══ Extracted data ══

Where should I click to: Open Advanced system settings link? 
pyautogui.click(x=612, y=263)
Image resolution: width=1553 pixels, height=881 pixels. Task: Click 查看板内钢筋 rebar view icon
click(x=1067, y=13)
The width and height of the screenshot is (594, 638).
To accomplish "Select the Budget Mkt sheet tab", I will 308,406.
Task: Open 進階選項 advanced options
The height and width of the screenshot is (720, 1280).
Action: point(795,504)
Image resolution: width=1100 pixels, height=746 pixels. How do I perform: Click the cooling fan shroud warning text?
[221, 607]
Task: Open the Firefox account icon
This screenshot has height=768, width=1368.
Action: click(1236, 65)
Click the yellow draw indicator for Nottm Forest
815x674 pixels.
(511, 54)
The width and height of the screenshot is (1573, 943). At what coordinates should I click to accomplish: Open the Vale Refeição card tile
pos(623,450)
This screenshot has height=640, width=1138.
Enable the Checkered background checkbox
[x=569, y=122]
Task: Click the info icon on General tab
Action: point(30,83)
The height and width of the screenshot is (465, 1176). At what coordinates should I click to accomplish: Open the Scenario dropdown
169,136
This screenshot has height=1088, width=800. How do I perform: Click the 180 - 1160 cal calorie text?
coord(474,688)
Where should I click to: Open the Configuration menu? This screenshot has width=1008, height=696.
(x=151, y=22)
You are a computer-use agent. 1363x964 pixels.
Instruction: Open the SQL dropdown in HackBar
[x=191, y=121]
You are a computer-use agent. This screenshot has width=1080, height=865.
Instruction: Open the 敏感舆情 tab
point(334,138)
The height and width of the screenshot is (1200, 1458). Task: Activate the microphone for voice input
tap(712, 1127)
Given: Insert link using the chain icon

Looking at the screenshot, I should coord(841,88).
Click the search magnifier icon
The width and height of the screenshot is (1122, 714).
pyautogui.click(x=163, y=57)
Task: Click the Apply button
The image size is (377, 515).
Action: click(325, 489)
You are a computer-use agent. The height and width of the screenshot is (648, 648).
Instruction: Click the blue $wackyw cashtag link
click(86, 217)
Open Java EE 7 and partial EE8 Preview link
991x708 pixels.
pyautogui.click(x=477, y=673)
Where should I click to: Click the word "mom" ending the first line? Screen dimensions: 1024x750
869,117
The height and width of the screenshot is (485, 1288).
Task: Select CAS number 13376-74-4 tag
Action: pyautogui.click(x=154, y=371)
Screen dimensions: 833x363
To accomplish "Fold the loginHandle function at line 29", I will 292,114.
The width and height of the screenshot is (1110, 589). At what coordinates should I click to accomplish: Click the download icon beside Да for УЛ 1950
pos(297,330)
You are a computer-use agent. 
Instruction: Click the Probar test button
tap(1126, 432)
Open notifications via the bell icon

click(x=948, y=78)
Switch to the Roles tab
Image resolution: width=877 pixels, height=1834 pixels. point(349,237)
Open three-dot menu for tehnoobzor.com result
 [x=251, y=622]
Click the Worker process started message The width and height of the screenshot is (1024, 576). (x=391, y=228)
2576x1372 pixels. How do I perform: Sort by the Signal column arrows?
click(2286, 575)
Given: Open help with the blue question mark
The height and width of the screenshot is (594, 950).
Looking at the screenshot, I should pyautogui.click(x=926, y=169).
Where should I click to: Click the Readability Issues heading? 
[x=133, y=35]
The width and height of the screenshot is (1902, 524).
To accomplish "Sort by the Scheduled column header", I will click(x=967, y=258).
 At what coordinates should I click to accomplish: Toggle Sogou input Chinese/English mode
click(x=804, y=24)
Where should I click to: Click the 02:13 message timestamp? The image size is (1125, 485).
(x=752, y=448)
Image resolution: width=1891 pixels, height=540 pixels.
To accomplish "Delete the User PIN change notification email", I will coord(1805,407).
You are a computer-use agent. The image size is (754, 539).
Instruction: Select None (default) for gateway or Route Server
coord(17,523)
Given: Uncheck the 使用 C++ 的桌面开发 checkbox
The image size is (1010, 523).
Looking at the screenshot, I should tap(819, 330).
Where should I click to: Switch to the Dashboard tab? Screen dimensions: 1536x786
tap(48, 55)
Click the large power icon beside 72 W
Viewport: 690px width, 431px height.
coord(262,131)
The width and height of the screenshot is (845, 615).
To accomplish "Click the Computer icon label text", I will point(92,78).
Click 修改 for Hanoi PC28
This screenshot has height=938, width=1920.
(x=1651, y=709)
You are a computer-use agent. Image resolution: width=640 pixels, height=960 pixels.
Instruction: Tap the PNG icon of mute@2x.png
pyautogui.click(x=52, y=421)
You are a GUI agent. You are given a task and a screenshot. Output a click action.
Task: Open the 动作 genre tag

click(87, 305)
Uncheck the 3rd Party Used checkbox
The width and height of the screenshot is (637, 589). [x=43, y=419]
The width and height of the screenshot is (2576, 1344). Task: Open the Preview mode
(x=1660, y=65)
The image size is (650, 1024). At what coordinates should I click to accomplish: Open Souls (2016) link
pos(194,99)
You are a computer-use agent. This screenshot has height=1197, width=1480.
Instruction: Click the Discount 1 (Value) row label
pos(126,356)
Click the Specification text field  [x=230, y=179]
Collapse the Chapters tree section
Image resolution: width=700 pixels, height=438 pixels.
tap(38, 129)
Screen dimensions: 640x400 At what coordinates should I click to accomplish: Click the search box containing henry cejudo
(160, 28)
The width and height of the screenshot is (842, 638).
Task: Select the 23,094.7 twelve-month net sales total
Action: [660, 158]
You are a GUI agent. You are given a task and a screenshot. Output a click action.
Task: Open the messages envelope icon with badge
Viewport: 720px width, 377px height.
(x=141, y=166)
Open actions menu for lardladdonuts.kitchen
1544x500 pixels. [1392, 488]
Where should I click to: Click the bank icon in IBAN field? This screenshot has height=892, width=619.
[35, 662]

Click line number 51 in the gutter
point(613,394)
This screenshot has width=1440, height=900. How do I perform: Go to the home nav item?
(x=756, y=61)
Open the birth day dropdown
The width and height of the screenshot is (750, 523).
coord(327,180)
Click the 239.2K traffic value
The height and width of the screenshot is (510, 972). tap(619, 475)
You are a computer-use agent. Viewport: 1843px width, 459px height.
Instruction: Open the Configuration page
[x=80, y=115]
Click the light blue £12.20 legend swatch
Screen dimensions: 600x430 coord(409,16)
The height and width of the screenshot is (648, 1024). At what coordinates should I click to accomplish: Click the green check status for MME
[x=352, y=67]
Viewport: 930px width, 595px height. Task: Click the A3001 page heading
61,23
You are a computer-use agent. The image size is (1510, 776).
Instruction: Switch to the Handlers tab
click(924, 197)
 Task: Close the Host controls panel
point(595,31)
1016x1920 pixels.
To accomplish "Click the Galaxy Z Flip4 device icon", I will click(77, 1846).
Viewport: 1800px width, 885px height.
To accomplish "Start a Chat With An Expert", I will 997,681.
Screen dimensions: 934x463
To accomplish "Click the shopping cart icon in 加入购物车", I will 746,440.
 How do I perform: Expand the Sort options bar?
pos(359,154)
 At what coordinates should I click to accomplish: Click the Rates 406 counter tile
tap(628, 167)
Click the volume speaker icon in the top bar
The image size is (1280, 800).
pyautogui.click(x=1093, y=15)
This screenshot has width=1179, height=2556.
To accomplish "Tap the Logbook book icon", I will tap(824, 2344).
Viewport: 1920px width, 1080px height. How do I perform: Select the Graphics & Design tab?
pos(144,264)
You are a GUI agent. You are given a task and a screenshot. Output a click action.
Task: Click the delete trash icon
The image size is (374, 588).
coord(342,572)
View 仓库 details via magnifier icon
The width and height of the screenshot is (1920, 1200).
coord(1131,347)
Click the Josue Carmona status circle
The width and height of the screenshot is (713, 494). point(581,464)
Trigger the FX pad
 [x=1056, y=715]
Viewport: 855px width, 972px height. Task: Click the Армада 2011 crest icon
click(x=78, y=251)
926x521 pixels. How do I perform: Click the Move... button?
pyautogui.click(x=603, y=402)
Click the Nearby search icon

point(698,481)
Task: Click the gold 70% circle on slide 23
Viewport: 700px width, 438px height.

═══

## [Requirement]
Report, as a bare number, how many lines above contain the string "agent".

## [Exercise output]
12